**Exercise prompt:** Repeat every one of the items below word for word, with no changes.

**Task material:**

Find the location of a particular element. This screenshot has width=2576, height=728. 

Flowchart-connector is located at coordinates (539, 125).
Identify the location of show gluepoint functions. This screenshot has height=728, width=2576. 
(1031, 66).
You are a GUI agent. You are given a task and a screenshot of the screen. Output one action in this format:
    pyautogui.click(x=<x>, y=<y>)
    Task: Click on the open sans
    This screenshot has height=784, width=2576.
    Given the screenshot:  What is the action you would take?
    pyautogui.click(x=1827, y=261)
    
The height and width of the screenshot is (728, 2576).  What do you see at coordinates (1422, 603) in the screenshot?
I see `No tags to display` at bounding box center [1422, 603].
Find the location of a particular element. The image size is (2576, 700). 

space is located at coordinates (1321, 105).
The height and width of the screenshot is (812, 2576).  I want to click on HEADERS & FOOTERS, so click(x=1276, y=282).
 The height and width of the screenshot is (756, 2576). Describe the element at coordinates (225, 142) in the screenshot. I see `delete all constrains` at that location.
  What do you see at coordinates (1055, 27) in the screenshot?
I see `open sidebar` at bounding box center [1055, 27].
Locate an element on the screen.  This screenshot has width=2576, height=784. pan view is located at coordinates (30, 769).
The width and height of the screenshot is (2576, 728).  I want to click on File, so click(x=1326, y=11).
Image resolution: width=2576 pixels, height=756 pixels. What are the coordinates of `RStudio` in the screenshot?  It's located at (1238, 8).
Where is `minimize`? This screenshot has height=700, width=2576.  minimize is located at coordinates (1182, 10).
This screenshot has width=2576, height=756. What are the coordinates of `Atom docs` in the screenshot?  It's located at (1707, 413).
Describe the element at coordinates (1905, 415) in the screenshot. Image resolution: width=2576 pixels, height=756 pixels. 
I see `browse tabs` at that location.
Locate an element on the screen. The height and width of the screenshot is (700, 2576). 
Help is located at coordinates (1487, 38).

**Task solution:**
Find the location of a particular element. This screenshot has width=2576, height=728. 

Flowchart-connector is located at coordinates (539, 125).
Identify the location of show gluepoint functions. This screenshot has height=728, width=2576. 
(1031, 66).
You are a GUI agent. You are given a task and a screenshot of the screen. Output one action in this format:
    pyautogui.click(x=<x>, y=<y>)
    Task: Click on the open sans
    This screenshot has height=784, width=2576.
    Given the screenshot:  What is the action you would take?
    pyautogui.click(x=1827, y=261)
    
The height and width of the screenshot is (728, 2576).  What do you see at coordinates (1422, 603) in the screenshot?
I see `No tags to display` at bounding box center [1422, 603].
Find the location of a particular element. The image size is (2576, 700). 

space is located at coordinates (1321, 105).
The height and width of the screenshot is (812, 2576).  I want to click on HEADERS & FOOTERS, so click(x=1276, y=282).
 The height and width of the screenshot is (756, 2576). Describe the element at coordinates (225, 142) in the screenshot. I see `delete all constrains` at that location.
  What do you see at coordinates (1055, 27) in the screenshot?
I see `open sidebar` at bounding box center [1055, 27].
Locate an element on the screen.  This screenshot has width=2576, height=784. pan view is located at coordinates (30, 769).
The width and height of the screenshot is (2576, 728).  I want to click on File, so click(x=1326, y=11).
Image resolution: width=2576 pixels, height=756 pixels. What are the coordinates of `RStudio` in the screenshot?  It's located at (1238, 8).
Where is `minimize`? This screenshot has height=700, width=2576.  minimize is located at coordinates (1182, 10).
This screenshot has width=2576, height=756. What are the coordinates of `Atom docs` in the screenshot?  It's located at (1707, 413).
Describe the element at coordinates (1905, 415) in the screenshot. Image resolution: width=2576 pixels, height=756 pixels. 
I see `browse tabs` at that location.
Locate an element on the screen. The height and width of the screenshot is (700, 2576). 
Help is located at coordinates (1487, 38).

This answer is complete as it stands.